Comments (6)
@madness742 Internal ticket has been created to investigate this issue. Thanks!
from rocm.
Hi @ppanchad-amd! I'd like to add that, in addition to the configuration I mentioned in my steps to reproduce section, enabling a upscaler (RealESGRAN 4x+ Anime6B) (Rescale by 1.5 - 2, depending on available VRAM) combined with Force HiRes (20 steps) enabled will cause a system freeze much more frequently. These options can be found under "Refine".
I have updated kernel-firmware-amdgpu
after reading a comment by Alex Deucher . Currently on Version: 20240618-1.1
. I have also updated to ROCm 6.1.3, but even when following the suggestion of trying to keep some VRAM available the freezes will occur.
Much less often, but they still occur nonetheless. It even occurred once after waking up the system after it successfully generated a batch (count) of 100 images and went into sleep mode.

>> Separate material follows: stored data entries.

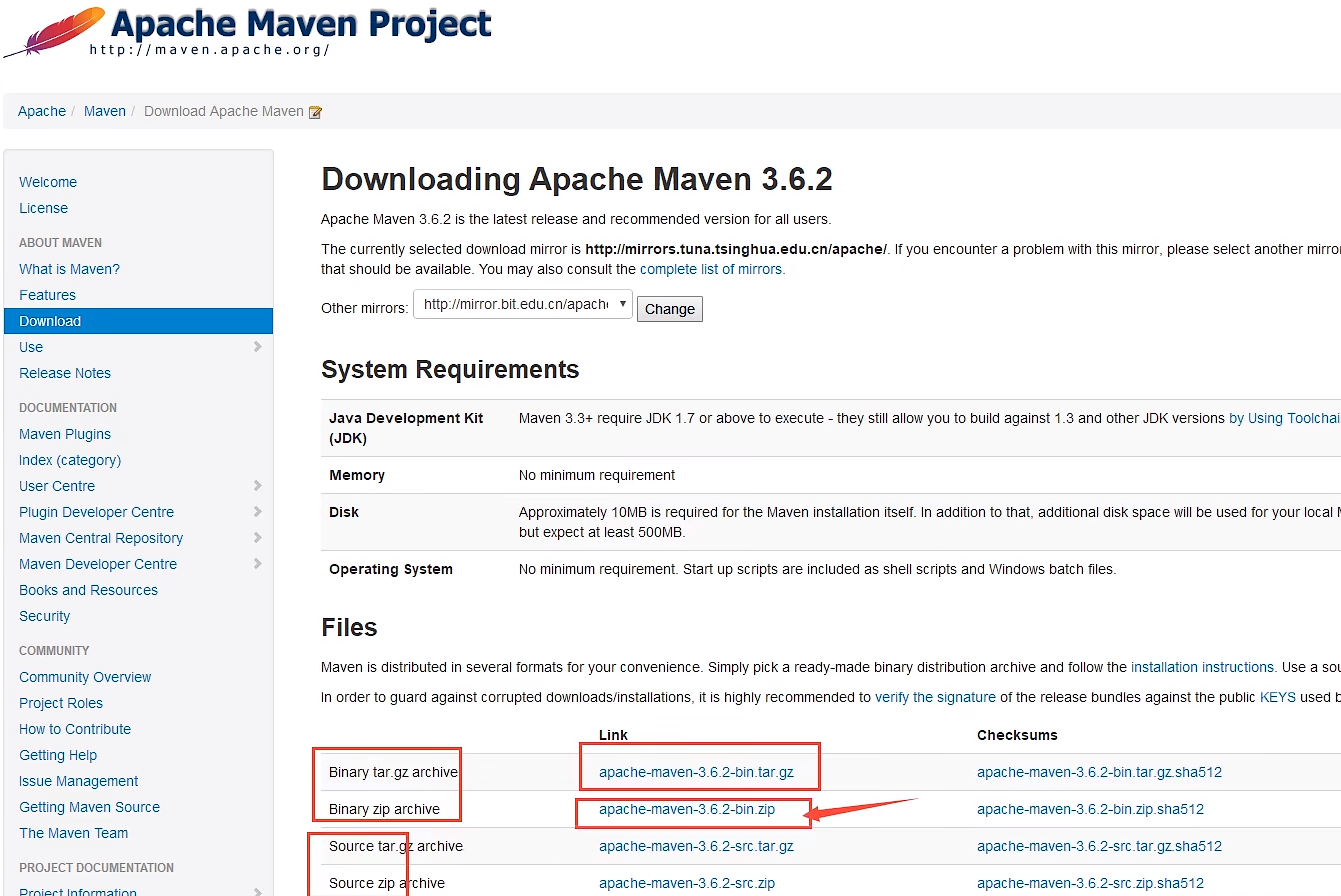This screenshot has width=1341, height=896.
Task: Follow the installation instructions link
Action: tap(1202, 667)
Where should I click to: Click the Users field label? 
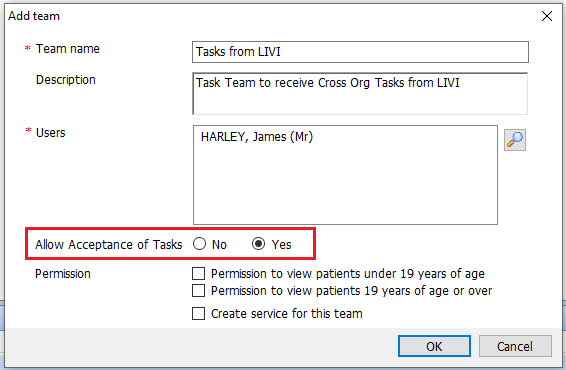(x=51, y=133)
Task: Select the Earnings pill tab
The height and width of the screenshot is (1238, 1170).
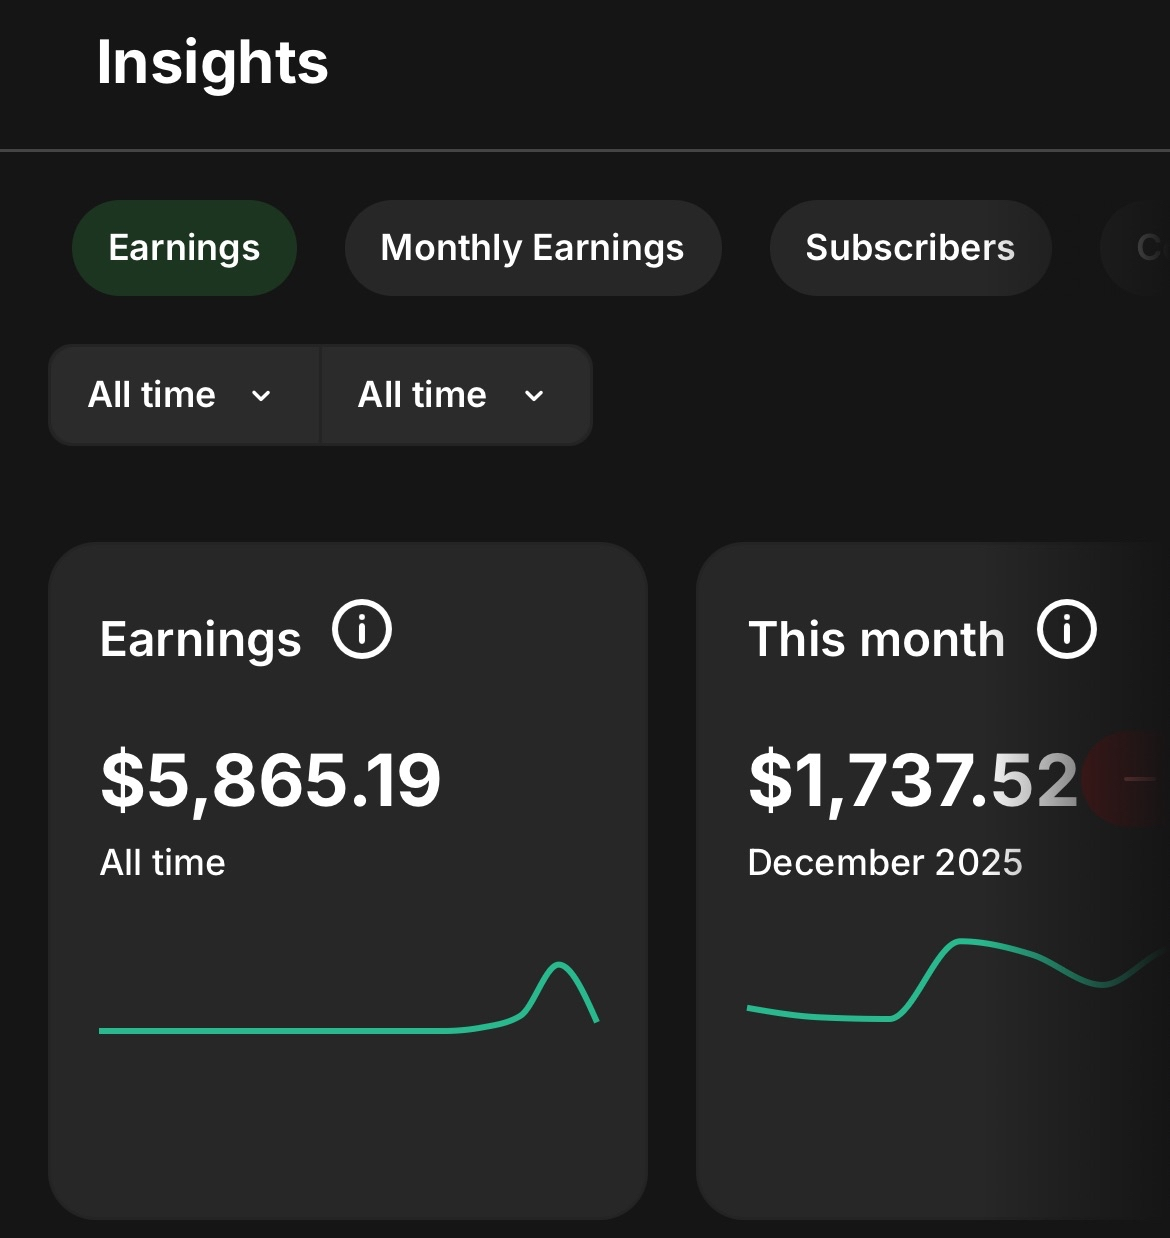Action: click(x=184, y=248)
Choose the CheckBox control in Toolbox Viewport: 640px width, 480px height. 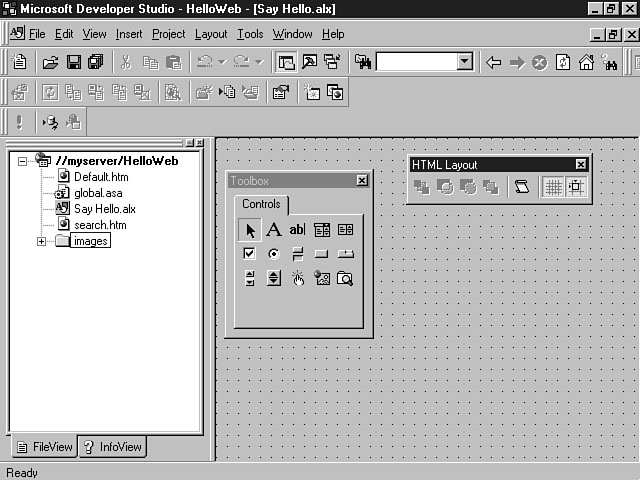(250, 254)
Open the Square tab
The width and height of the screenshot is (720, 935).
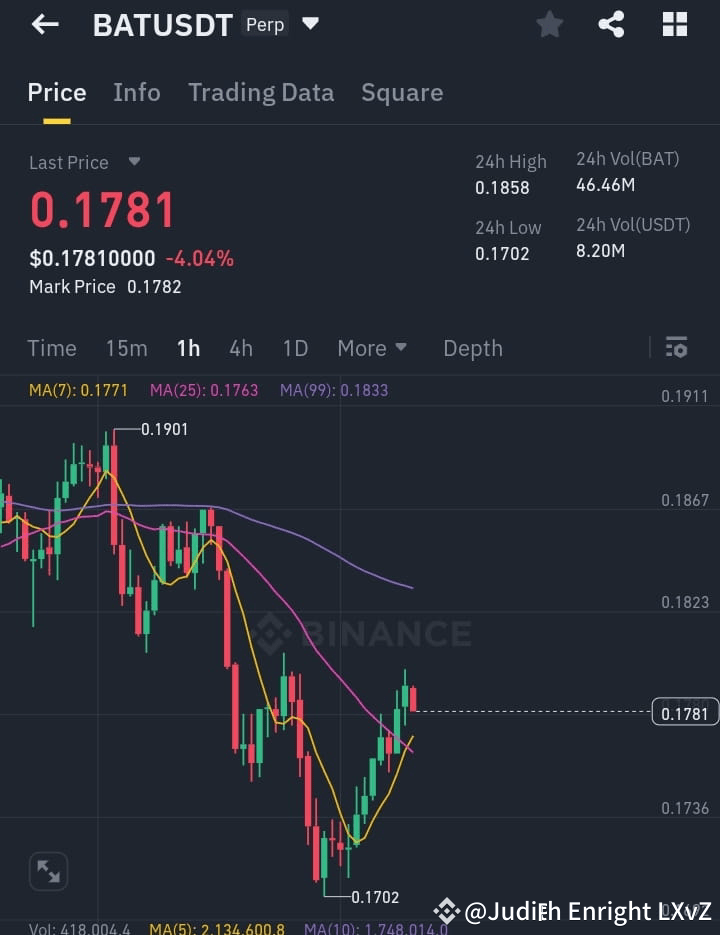point(402,92)
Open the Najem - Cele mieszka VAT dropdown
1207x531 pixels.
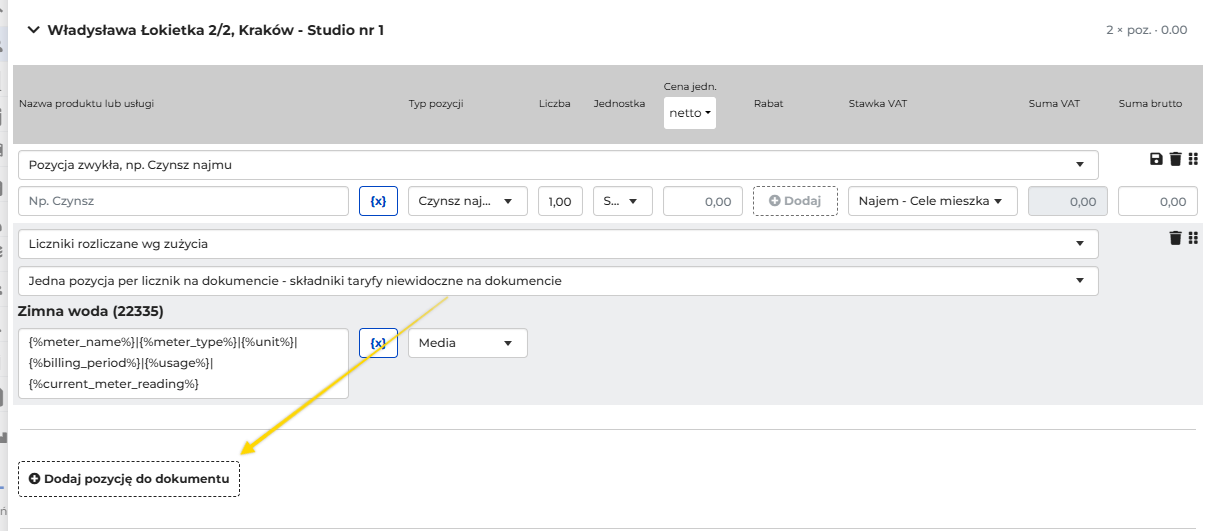click(933, 201)
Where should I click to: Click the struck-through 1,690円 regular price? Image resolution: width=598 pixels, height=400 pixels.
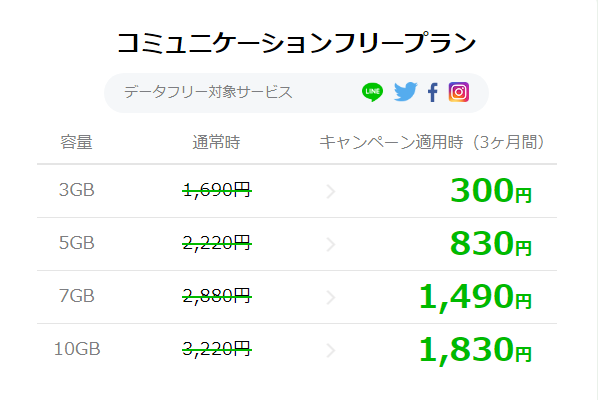(217, 190)
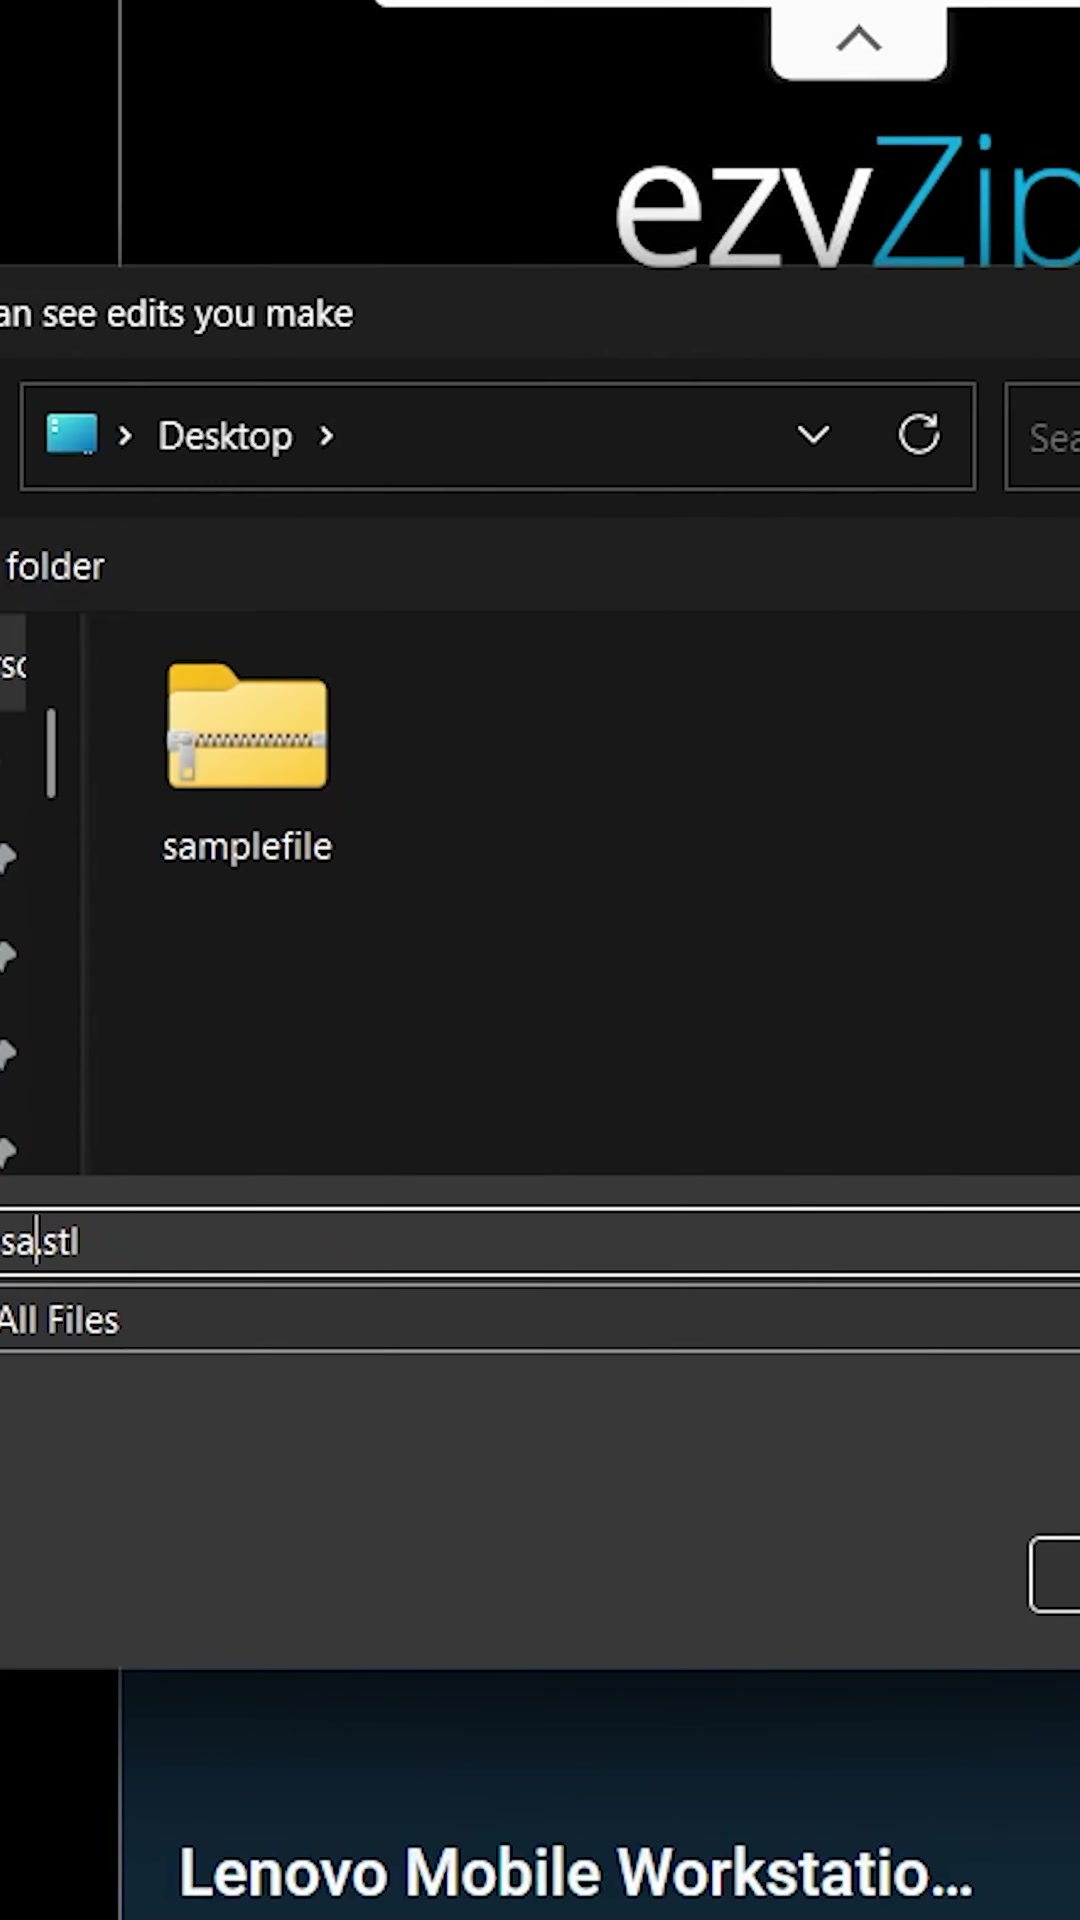Click the All Files label
This screenshot has width=1080, height=1920.
coord(58,1320)

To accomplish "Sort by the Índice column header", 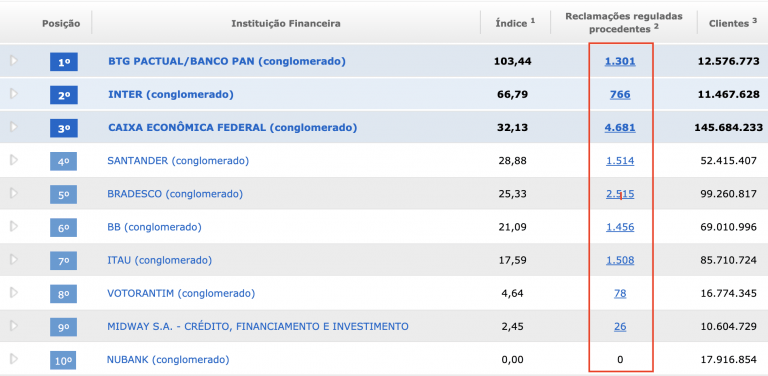I will click(515, 23).
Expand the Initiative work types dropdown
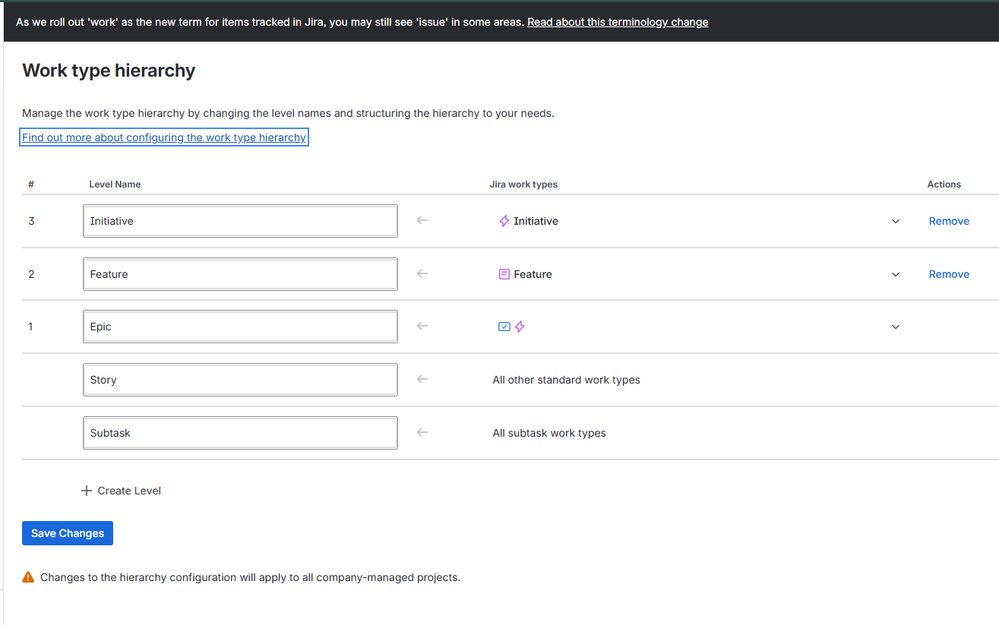999x625 pixels. [x=895, y=221]
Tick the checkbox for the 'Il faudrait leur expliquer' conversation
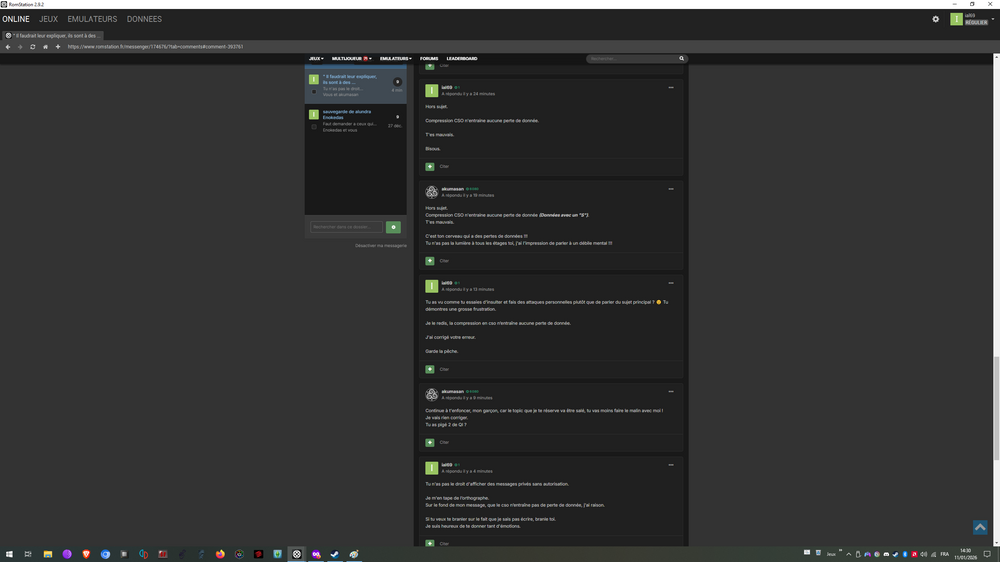The width and height of the screenshot is (1000, 562). point(314,92)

I hope this additional information can be of use during the investigation!
from rocm.
Hello @madness742 , thanks for expanding on your configuration. I used your original issue to attempt to reproduce #2935 and have retried it by enabling the Upscaler + Force HiRes option, using SD.Next.
I do notice frequent out-of-memory errors and am running the automatic SD.Next webui with the --lowvram option as a result. With your configuration, I generated 100+ images continuously over a course of several hours and didn't encounter your crash.
System Configuration:
- RX7900XT
- Ubuntu 22.04
- Both Torch2.5.0+rocm6.1 and Torch 2.3.1+rocm5.7
I have some follow-ups:
- Assuming this issue may be VRAM related, have you tried running with the --lowvram option?
- What's the approximate frequency that crashes occur on your machine? How many images with the upscaler + ForceHiRes option are generated before encountering a crash?
from rocm.
Hi @jamesxu2, I've been extensively using SD.Next since your message.
- I tried lowering the VRAM usage by setting different generation parameters. It was on average using 72% of the total VRAM during a 100 batch count generation. Even tried generating 10 pictures (1024x1024) at the same time using the batch size option. Haven't encountered a crash/freeze so far on this configuration after updating SD.Next and the host system (openSUSE Tumbleweed). Currently on snapshot 20240629.
- With the mentioned configuration (1024x1024, Forced HiRes, Upscaler) it would either crash instantly upon hitting generate, or within 10 minutes. I was generating one picture at a time. It's very random to when it crashes the whole system.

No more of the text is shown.